TASK.
Reproduce each of the following lines exactly, without changing anything.
BEGIN RECORDS
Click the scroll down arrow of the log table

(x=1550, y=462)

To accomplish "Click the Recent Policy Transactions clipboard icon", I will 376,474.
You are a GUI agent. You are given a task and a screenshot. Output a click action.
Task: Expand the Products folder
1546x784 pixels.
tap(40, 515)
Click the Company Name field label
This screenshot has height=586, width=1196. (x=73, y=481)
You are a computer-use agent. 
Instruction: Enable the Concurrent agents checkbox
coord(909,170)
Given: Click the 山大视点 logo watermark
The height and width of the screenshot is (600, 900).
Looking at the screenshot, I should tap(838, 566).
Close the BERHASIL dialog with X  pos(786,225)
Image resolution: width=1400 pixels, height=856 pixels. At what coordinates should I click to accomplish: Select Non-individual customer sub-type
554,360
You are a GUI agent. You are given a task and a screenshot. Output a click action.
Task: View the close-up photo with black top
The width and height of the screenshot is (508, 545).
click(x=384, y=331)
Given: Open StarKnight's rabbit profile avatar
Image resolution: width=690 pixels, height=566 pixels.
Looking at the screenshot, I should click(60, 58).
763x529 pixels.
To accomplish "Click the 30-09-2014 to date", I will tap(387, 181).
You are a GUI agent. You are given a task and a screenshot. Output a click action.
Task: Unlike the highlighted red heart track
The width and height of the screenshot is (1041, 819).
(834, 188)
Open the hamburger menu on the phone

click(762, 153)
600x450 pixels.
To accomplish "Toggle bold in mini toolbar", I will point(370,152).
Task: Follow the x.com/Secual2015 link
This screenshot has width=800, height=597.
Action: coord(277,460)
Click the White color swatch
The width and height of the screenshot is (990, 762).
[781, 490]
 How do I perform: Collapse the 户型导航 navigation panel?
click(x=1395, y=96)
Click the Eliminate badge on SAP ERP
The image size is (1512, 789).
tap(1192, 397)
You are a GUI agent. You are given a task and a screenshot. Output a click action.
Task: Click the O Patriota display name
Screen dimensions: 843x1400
END RECORDS
RESULT FOR THIS TASK.
Click the scroll down arrow of the log table

(x=1550, y=462)

To accomplish "Click the Recent Policy Transactions clipboard icon", I will 376,474.
You are a GUI agent. You are given a task and a screenshot. Output a click action.
Task: Expand the Products folder
1546x784 pixels.
tap(40, 515)
Click the Company Name field label
This screenshot has height=586, width=1196. (x=73, y=481)
You are a computer-use agent. 
Instruction: Enable the Concurrent agents checkbox
coord(909,170)
Given: Click the 山大视点 logo watermark
The height and width of the screenshot is (600, 900).
Looking at the screenshot, I should tap(838, 566).
Close the BERHASIL dialog with X  pos(786,225)
Image resolution: width=1400 pixels, height=856 pixels. At what coordinates should I click to accomplish: Select Non-individual customer sub-type
554,360
You are a GUI agent. You are given a task and a screenshot. Output a click action.
Task: View the close-up photo with black top
The width and height of the screenshot is (508, 545).
click(x=384, y=331)
Given: Open StarKnight's rabbit profile avatar
Image resolution: width=690 pixels, height=566 pixels.
Looking at the screenshot, I should click(60, 58).
763x529 pixels.
To accomplish "Click the 30-09-2014 to date", I will tap(387, 181).
You are a GUI agent. You are given a task and a screenshot. Output a click action.
Task: Unlike the highlighted red heart track
The width and height of the screenshot is (1041, 819).
(834, 188)
Open the hamburger menu on the phone

click(762, 153)
600x450 pixels.
To accomplish "Toggle bold in mini toolbar", I will point(370,152).
Task: Follow the x.com/Secual2015 link
This screenshot has width=800, height=597.
Action: coord(277,460)
Click the White color swatch
The width and height of the screenshot is (990, 762).
[781, 490]
 How do I perform: Collapse the 户型导航 navigation panel?
click(x=1395, y=96)
Click the Eliminate badge on SAP ERP
The image size is (1512, 789).
tap(1192, 397)
You are a GUI agent. You are given a task and a screenshot. Output a click action.
Task: Click the O Patriota display name
Screen dimensions: 843x1400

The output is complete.